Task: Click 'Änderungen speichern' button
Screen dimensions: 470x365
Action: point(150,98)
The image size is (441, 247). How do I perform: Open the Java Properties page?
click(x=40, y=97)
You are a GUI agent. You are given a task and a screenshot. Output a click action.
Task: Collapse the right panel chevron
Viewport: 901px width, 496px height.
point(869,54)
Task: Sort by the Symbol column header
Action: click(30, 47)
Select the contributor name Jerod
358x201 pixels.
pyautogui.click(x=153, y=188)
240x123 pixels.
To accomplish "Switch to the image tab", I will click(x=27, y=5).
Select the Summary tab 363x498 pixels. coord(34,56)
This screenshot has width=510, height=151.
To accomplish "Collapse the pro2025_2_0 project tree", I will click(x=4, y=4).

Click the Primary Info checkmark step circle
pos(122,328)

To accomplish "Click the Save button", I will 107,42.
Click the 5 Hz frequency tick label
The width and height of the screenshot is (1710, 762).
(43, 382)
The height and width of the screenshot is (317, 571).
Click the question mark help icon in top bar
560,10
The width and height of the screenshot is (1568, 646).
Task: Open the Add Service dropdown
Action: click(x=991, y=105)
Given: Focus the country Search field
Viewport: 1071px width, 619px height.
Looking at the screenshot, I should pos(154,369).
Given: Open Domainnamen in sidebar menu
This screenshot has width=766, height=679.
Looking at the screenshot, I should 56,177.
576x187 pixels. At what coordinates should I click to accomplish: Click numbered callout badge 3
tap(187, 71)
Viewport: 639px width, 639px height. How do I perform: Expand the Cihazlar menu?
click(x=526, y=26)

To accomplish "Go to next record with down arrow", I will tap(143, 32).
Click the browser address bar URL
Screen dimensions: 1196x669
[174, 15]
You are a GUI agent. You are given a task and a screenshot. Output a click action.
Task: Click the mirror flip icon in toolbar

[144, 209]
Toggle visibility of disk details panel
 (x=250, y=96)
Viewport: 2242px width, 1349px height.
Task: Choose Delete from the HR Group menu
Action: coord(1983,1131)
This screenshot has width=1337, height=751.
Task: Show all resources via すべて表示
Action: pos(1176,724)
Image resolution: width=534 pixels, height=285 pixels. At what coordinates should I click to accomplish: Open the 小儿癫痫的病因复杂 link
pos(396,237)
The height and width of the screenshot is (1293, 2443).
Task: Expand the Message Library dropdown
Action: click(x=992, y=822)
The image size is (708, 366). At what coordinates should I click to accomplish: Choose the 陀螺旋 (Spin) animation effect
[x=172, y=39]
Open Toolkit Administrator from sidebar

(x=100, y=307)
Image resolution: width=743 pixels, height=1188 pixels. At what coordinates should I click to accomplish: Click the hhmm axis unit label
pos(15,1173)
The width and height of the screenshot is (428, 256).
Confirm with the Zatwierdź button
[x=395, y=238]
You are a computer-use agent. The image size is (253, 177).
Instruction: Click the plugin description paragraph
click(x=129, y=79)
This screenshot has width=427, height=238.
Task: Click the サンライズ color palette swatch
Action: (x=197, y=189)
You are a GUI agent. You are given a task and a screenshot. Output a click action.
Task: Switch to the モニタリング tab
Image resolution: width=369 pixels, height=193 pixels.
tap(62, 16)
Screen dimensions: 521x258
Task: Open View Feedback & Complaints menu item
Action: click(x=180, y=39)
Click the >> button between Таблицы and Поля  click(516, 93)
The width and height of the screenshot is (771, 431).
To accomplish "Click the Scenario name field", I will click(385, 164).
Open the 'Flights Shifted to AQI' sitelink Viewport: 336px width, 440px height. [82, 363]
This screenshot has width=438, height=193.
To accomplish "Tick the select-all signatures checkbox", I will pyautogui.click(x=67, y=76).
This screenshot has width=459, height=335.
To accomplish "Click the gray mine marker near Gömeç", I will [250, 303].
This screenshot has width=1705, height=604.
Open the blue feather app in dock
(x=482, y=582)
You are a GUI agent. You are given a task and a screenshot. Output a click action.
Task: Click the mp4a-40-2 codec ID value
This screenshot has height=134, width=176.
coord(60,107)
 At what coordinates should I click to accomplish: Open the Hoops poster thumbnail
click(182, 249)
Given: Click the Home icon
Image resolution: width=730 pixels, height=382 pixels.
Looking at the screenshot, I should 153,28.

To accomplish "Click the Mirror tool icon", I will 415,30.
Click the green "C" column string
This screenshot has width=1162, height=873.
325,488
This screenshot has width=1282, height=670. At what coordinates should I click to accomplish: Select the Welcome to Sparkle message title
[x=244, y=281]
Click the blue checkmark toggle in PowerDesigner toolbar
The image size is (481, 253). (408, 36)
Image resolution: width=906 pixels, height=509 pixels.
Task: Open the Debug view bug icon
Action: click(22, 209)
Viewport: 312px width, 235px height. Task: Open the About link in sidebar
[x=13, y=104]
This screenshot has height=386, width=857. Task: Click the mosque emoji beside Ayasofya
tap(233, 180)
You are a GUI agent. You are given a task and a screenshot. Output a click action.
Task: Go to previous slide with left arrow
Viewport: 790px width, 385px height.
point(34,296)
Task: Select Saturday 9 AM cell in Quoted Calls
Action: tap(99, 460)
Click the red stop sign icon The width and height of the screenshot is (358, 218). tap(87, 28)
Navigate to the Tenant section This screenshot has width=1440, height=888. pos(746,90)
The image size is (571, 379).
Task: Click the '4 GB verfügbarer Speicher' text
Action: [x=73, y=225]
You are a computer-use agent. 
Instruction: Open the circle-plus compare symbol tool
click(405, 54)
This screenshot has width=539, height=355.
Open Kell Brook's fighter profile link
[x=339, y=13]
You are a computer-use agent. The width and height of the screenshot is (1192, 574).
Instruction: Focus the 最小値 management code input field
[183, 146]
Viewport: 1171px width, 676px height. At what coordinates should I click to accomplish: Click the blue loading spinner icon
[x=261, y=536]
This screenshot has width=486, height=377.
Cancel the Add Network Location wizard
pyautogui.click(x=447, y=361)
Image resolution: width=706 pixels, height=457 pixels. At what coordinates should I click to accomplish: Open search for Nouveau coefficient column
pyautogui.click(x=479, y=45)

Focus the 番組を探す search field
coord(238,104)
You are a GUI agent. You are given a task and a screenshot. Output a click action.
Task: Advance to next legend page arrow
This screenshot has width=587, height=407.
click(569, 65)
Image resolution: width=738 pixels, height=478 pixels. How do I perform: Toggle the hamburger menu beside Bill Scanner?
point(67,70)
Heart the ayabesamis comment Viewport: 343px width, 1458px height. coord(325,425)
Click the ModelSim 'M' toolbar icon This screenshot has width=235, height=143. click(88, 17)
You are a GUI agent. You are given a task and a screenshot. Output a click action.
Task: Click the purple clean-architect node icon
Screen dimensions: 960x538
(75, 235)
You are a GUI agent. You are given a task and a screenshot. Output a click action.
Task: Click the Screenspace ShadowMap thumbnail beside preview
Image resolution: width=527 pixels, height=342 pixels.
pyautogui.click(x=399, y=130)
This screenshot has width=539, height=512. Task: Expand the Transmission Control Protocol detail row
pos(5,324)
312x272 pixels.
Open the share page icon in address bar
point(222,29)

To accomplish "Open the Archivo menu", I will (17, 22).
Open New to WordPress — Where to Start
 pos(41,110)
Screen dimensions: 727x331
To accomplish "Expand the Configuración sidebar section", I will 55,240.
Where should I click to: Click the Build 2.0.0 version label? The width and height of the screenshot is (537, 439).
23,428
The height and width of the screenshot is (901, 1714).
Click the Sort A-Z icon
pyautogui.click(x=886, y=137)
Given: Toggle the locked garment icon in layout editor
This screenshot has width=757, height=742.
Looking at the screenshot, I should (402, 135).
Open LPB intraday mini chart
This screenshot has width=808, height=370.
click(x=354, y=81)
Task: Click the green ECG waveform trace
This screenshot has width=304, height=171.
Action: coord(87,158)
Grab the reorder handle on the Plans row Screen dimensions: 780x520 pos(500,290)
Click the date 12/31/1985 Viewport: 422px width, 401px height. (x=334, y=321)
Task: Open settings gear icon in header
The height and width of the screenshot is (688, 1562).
------
#### [PROBLEM REQUIREMENTS]
Take the line that contains "Task: Click the green ECG waveform trace" and each line after it through the end of the records, and repeat them all exactly. Nothing else.

#### [ANSWER]
Task: Click the green ECG waveform trace
This screenshot has width=304, height=171.
Action: coord(87,158)
Grab the reorder handle on the Plans row Screen dimensions: 780x520 pos(500,290)
Click the date 12/31/1985 Viewport: 422px width, 401px height. (x=334, y=321)
Task: Open settings gear icon in header
The height and width of the screenshot is (688, 1562).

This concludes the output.